Windows Server with IIS

Deploy FoxIDs on Windows Server with Internet Information Services (IIS).

This is a description of how to do a default deployment and log in for the first time.

A FoxIDs installation is like a bucket, there is no external dependencies and it's easy to archive a very high uptime with little effort. FoxIDs are updated by downloading the FoxIDs-x.x.x-win-x64.zip file from the new release and then updating the files in the two websites (not overriding appsettings.json). New FoxIDs releases is backwards compatible, please consult the release notes before updating.

Pre requirements:

• You have a Windows Server (or Windows 10/11) with Internet Information Services (IIS).
• You have basic knowledge about Windows Servers and IIS.
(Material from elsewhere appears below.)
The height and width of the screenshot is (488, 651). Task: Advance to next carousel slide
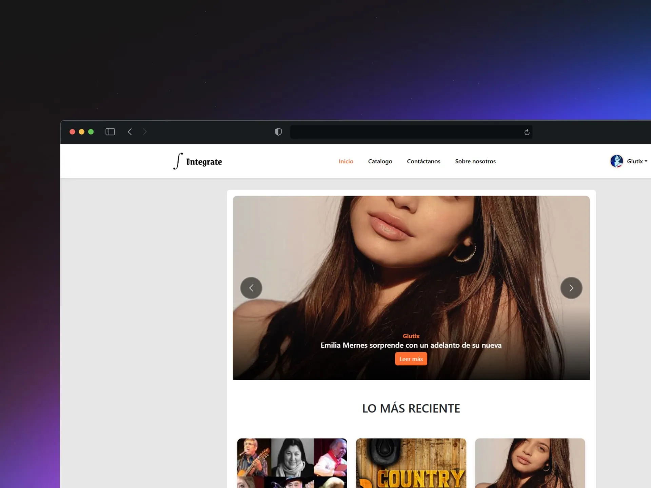click(571, 288)
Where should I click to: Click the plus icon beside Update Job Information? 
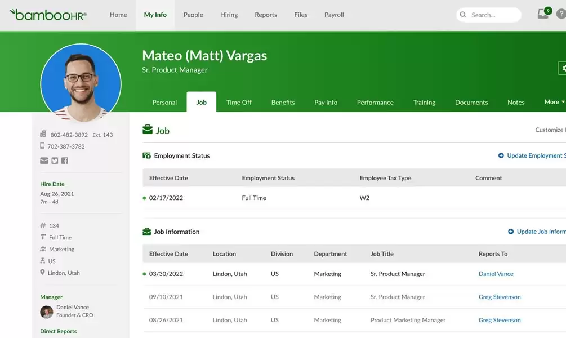(x=511, y=232)
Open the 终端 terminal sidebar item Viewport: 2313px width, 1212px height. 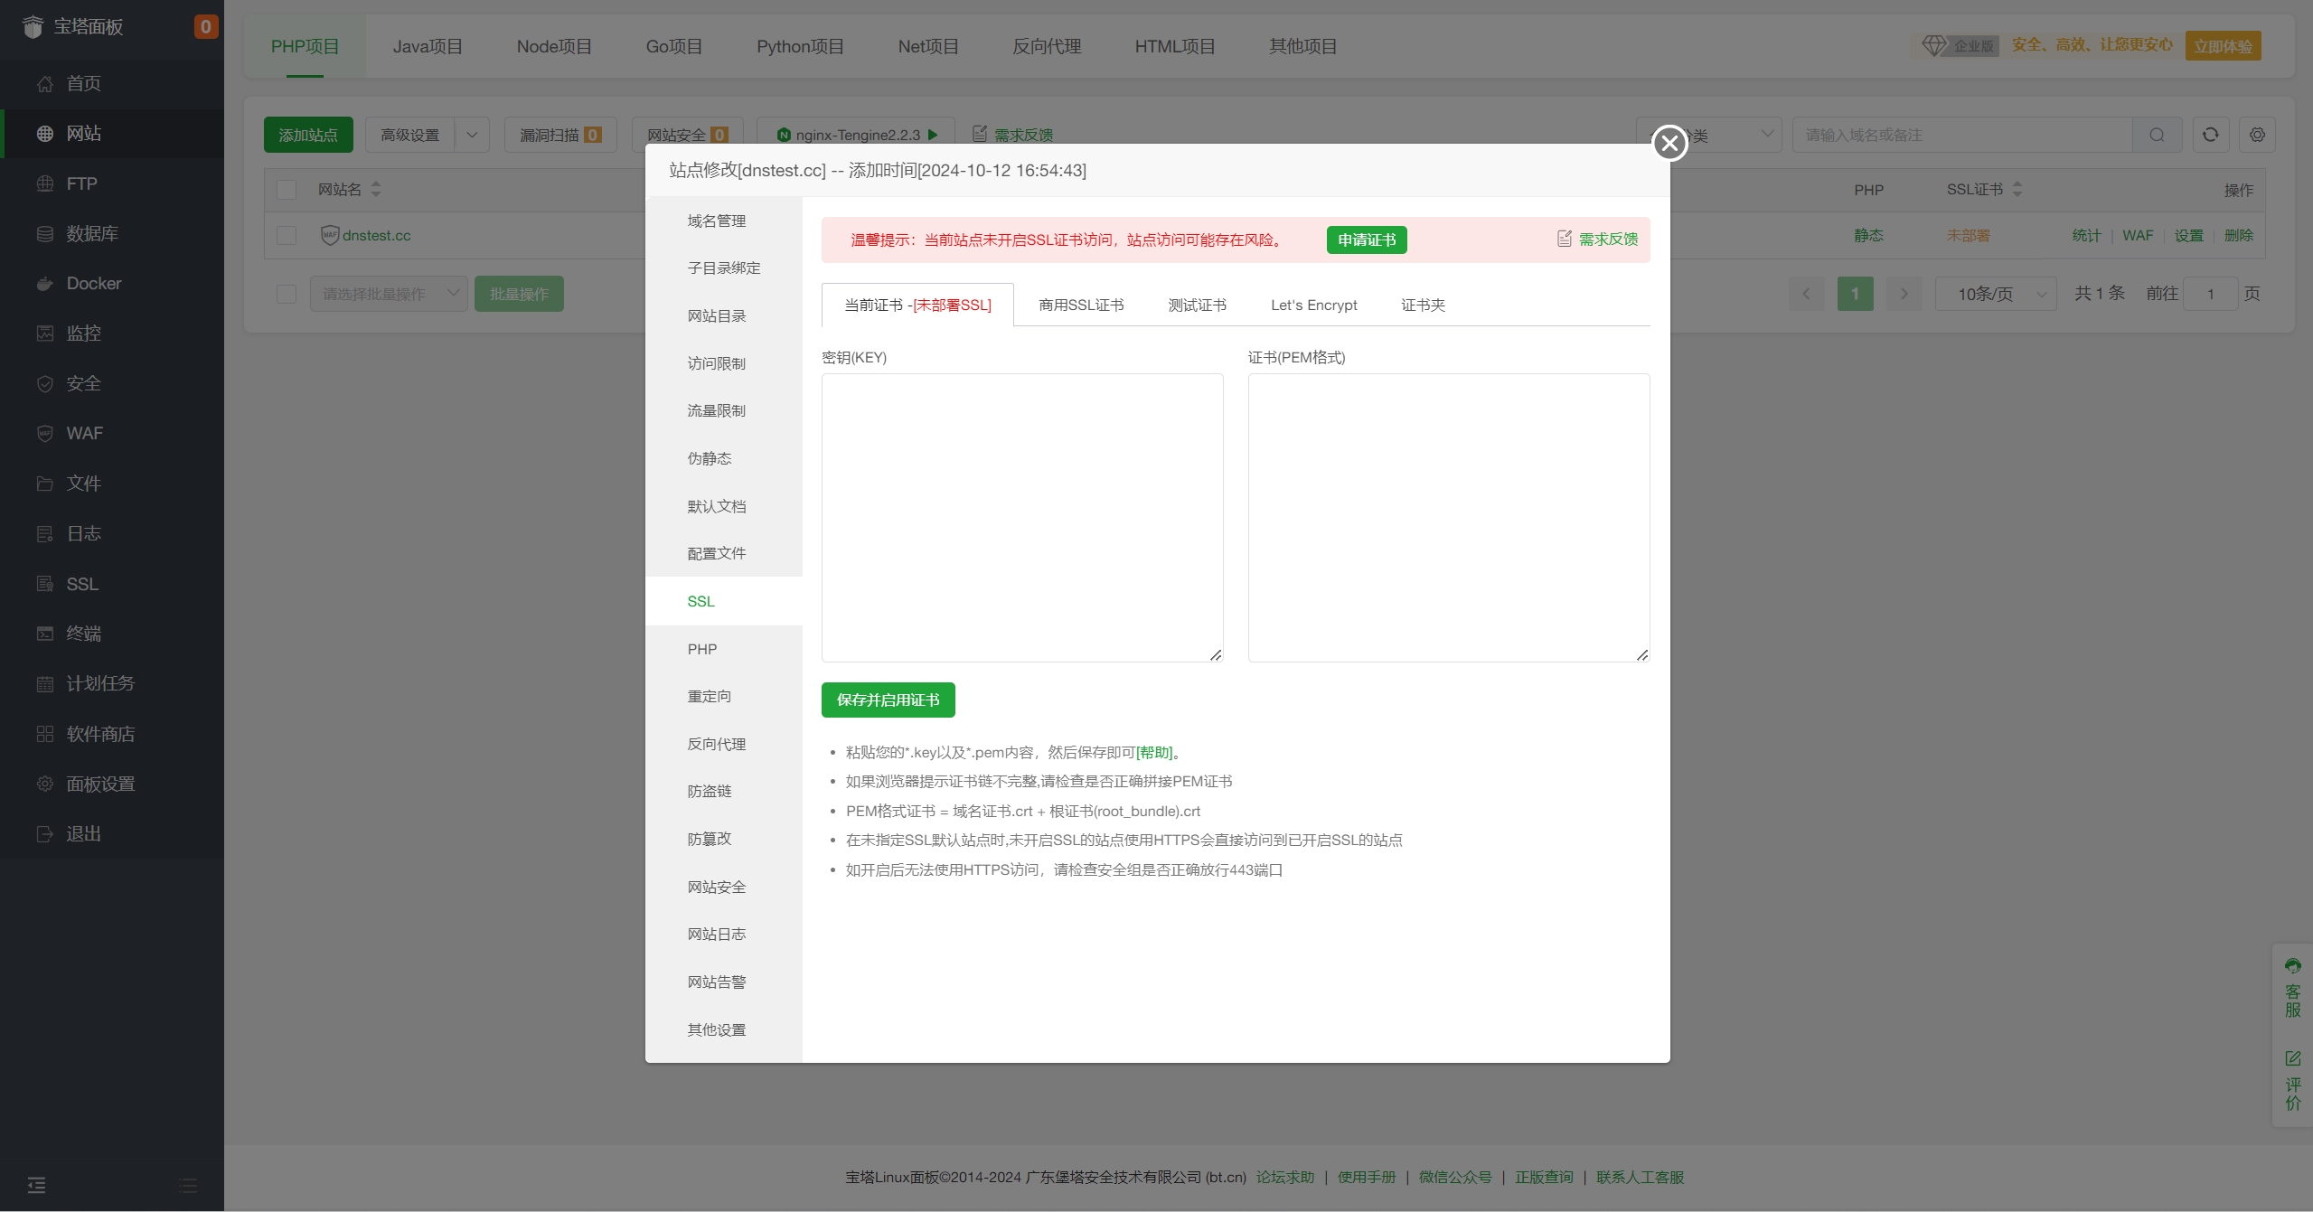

This guid describe how to install FoxIDs on a single server but you can divide the installation on to different servers.

This deployment include:

• Two websites one for FoxIDs and one for the FoxIDs Control (Admin Client and API).
• The two websites are exposed on two different domains / sub-domains.
• NoSQL database containing all data including tenants, environments and users. Either deploy MongoDB Community Edition or PostgreSQL.
• FoxIDs logs are default saved in files. Depending on the load, consider to use OpenSearch in production.

Deployment

The deployment is carried out in the described order.

Install database

Download and install MongoDB Community Edition or download and install PostgreSQL.

MongoDB
A self-managed MongoDB deployment is default installed with access control disabled. Consider to configure MongoDB authentication depending on your installation.
MongoDBs default endpoint / connection string: mongodb://localhost:27017

You can install the MongoDB Compass (GUI) with the MongoDB Community Edition or download and install the MongoDB admin application separately.

PostgreSQL
PostgreSQL is default deployed with the user postgres and a password provided by you during installation.

• Open pgAdmin and create a database for FoxIDs called FoxIDs

PostgreSQL default endpoint / connection string: Host=localhost;Username=postgres;Password=xxxx;Database=FoxIDs

Add two websites

Enable ASP.NET Core hosting and add the two FoxIDs websites to IIS.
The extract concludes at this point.